A connector according to claim 5, wherein said second end of said lever is tapered toward the inside of the lever.
A lever-type connector, wherein a lever having cam grooves is pivotally mounted between a first connector housing and a second connector housing, the second connector housing including at least one cam follower projection, said lever including a pair of regulating projections, the first connector comprising:
a rectangular hood disposed substantially about said first connector housing;
at least one lever support shaft projecting laterally from said rectangular hood, said lever being mounted on said at least one lever support shaft; and
outer walls spaced from and outside of lateral walls of said first connector, said lever being mounted between said outer walls and said lateral walls, wherein each of said outer walls comprises a guide groove having a predetermined depth, said guide grooves adapted to receive said regulating projections on said lever.

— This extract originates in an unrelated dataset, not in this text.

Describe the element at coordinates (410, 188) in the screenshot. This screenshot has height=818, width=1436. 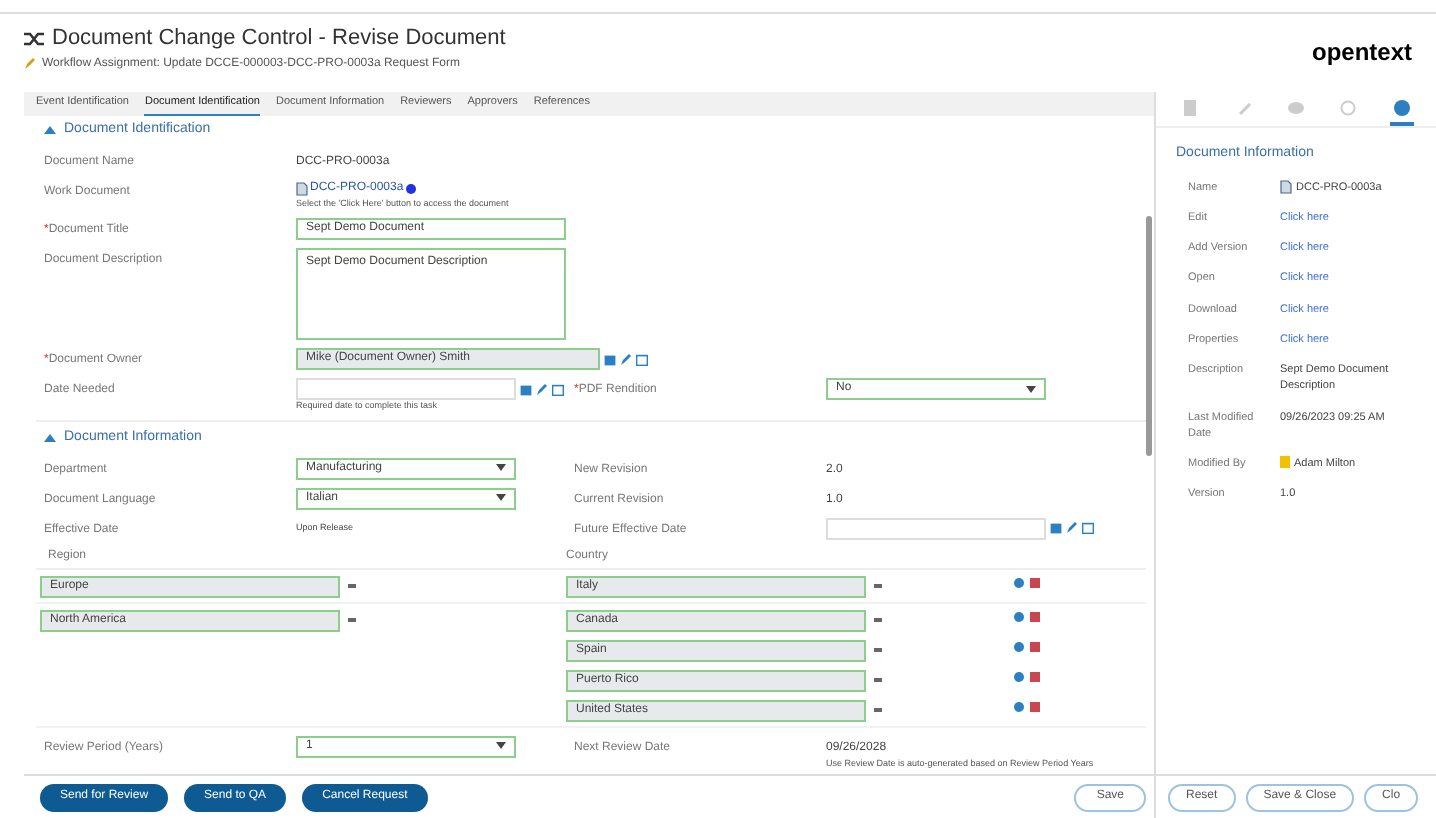
I see `info-dot-icon` at that location.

A connector as claimed in claim 7, wherein said predetermined depth D is determined by the following relation:

$D = L + d$

where L is the length from an upper end of said at least one guide groove and d is the radius of said at least one regulating projection.
A connector as claimed in claim 8, wherein said lever comprises two legs having a first end and a second end, said first end of said legs being connected by a bridge portion, each of said legs comprising a bearing hole for receiving a corresponding lever support shaft.
A connector according to claim 9, wherein said second end of said lever is tapered toward the inside of the lever.